Sweet has used his mentality as a coach and manager now for more than three decades. He's managed at nearly every level, mostly at AAA, sending his players on to the place Sweet once played, the majors.

One of Sweet's former players not only went on to a long career in the majors, but also gained induction into the Hall of Fame. Sweet served as the first professional manager for Ken Griffey Jr. at rookie Bellingham in 1987.

Sweet's long career in baseball began in 1975, taken by the Padres in the third round of the January draft out of Gonzaga University.

Sweet started at short-season Walla Walla, then made AA Amarillo in 1976 and AAA Hawaii in 1977. In 1978, he made the Padres in San Diego.

The catcher Sweet got into 88 games for San Diego in 1978, hitting .221, with one home run and 11 RBI. He then didn't return to the majors until 1982. He started with three games for the Mets, then the Mariners purchased him. In all, he got into 91 games and hit .257.

In 1983, Sweet got into 93 games for the Mariners, hitting .221. That July, he hit an extra-inning, pinch-hit single to give his team the win, according to The Associated Press. Mariners acting manager Chuck Cottier called in the slumping Sweet to get the big hit.

"I owe Chuck a lot for that one," Sweet told The AP. "It really helped my confidence."

Sweet soon set out to instill that confidence in players himself as his playing career ended that year and his post-playing career began. After serving as a bullpen coach for Seattle and then a scout, he took his first minor league managerial job in 1987.

Sweet's first job as a manager came at short-season Bellingham. On that first team, playing for his own first professional club: Griffey.

"Physically, he's ready to play in the big leagues right now," Sweet told reporters shortly after Griffey's arrival in Bellingham, "but he's a 17-year-old kid emotionally.
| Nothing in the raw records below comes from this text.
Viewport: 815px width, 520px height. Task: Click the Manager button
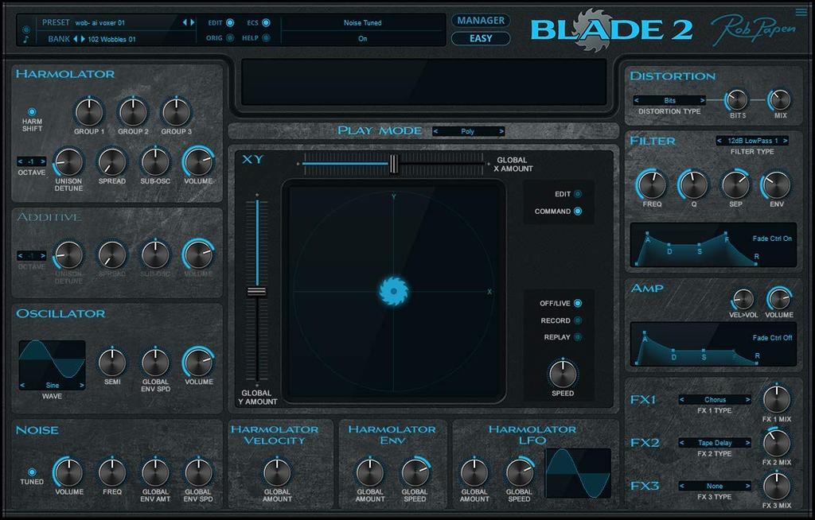(x=481, y=21)
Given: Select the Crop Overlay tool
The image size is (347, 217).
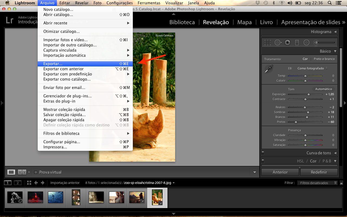Looking at the screenshot, I should tap(268, 42).
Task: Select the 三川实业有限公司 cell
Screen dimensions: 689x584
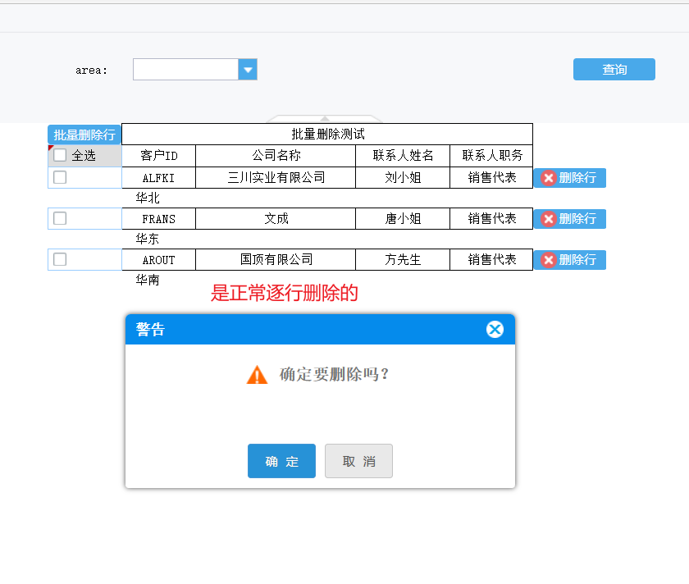Action: tap(276, 177)
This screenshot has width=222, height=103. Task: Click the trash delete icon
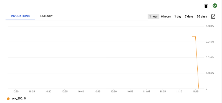coord(206,6)
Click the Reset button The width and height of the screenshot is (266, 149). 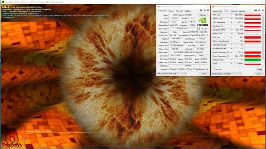click(x=260, y=69)
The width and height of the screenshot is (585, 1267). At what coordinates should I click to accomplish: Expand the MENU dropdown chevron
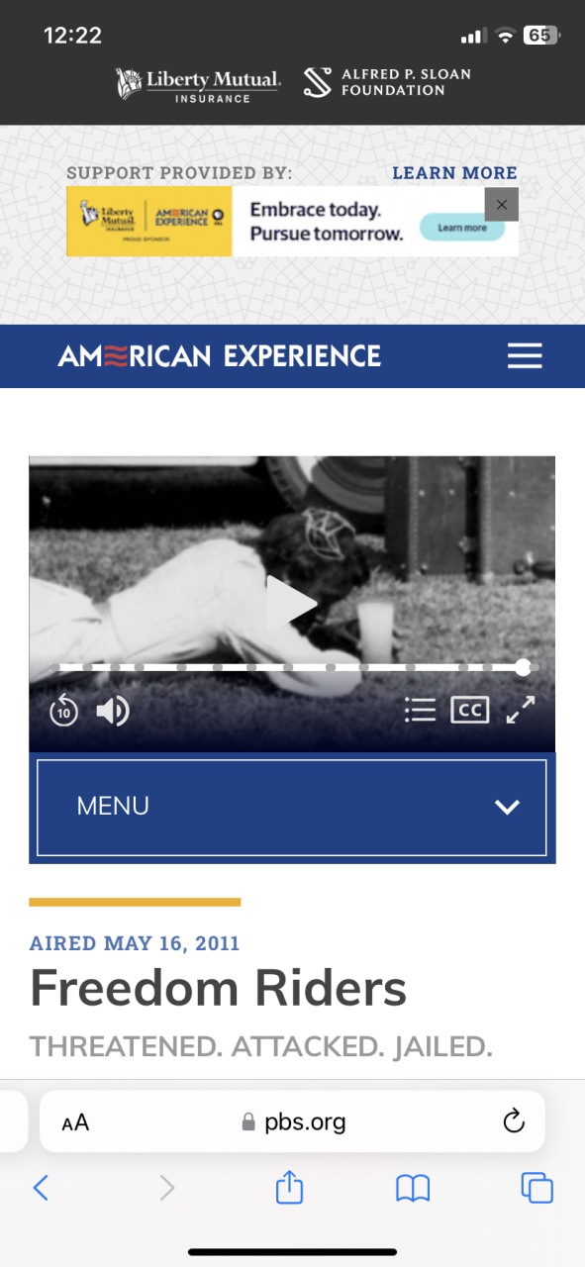(507, 807)
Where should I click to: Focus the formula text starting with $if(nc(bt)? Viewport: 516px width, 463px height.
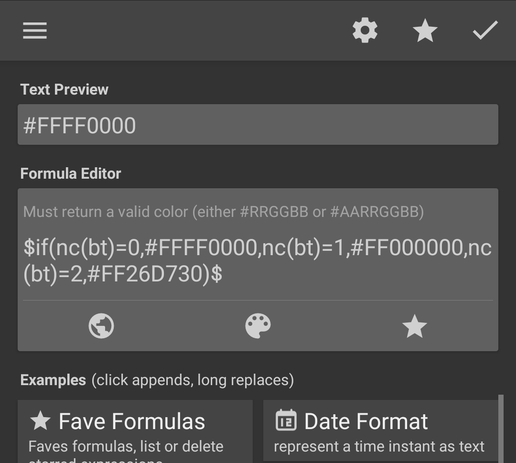[257, 261]
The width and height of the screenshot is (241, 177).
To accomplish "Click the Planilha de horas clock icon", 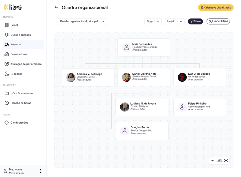I will 7,103.
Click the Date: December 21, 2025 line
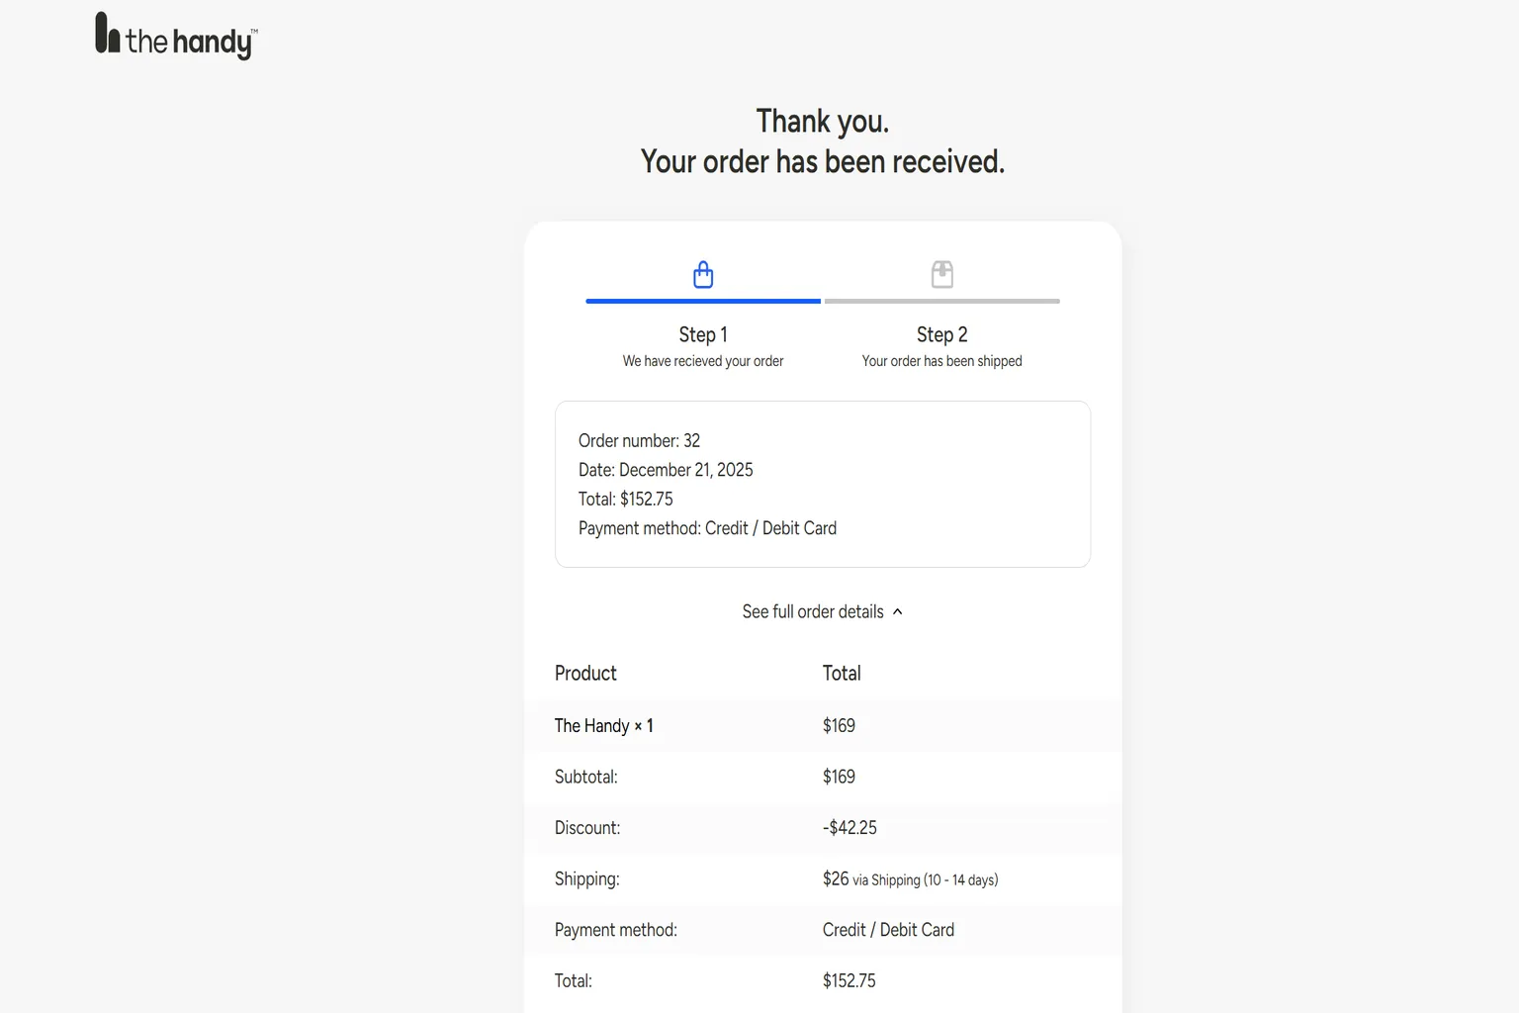1519x1013 pixels. coord(666,470)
Just because you've got a 6-3, 195-pound body doesn't mean you've got the head that goes with it. He's got a lot to learn."

Sweet moved to the Astros and high-A Osceola for 1989, then AA Columbus in 1990. In 1993, he made AAA as manager for the first time at Tucson. He returned to the majors briefly in 1996 as first base coach for Houston.

Sweet soon returned to manage in the minors and he's continued in the years since. He's spent a total of 17 seasons through 2016 at AAA and seven at Louisville. In 2016, he served as manager at AAA Colorado Springs.

For 2021, Sweet is to manage with the Brewers at AAA Nashville.

In December 2004, the Reds announced Sweet's return to AAA after a season at AA. Cincinnati General Manager Dan O'Brien explained Sweet preferred to be at AAA.

"The bottom line is, this is the job at the level that he enjoys the most," O'Brien told the Cincinnati Reds' site. "It's certainly the most challenging managerial position in the system, and yet it's the one he wants. I think the diversity of his background plays a big role in his ability to do this job and do it well."